Longueuil (Québec), 19 octobre 2000 – « Au moment où le fédéral accumule des surplus plus importants que prévu, on ne peut que déplorer qu’il n’y ait rien de substantiel pour l’agriculture dans l’énoncé économique du ministre Paul Martin », s’est exprimé le président de l’Union des producteurs agricoles (UPA), M. Laurent Pellerin, après avoir pris connaissance du minibudget fédéral.

« Compte tenu de tels surplus, de dire M. Pellerin, les agriculteurs et les agricultrices déplorent que le gouvernement n’ait pas saisi cette occasion pour bonifier les programmes de sécurité du revenu, une revendication pannationale que le ministre d’Agriculture et Agroalimentaire Canada, M. Lyle Vanclief, a lui-même endossée auprès de son gouvernement », a-t-il souligné.

Rappelons que le Comité consultatif national sur l’agriculture recommandait une bonification de 300 millions de l’enveloppe destinée à ces programmes.

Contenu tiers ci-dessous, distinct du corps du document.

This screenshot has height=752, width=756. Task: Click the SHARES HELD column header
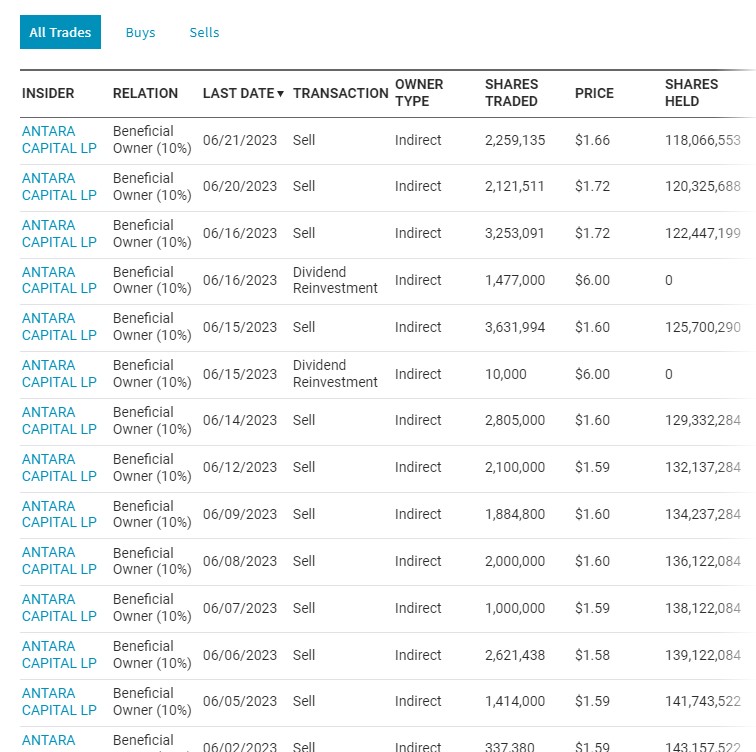[691, 93]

Leur sous-financement actuel accentue lourdement l’inégalité qui existe entre le niveau d’aide apportée aux agriculteurs canadiens et ceux des Américains et des Européens, particulièrement au détriment des producteurs de céréales et d’oléagineux.

Le monde agricole, à l’instar de nombreux groupes, aurait par ailleurs souhaité l’abolition de la taxe d’accise sur les carburants, eux qui sont de grands consommateurs de ces produits. « Dans un contexte où le prix du mazout atteint des records, la taxe d’accise demeure plus que jamais une épine au pied de l’agriculture », dénonce M. Pellerin.

« Ce gouvernement a beau dire, dans les officines privées, qu’il est sensible à l’importance du secteur agricole et de ses problèmes, on cherche en vain dans les faits l’expression de cette sensibilité. Chose certaine, on ne la trouve pas dans ce minibudget », de déclarer le président de l’UPA.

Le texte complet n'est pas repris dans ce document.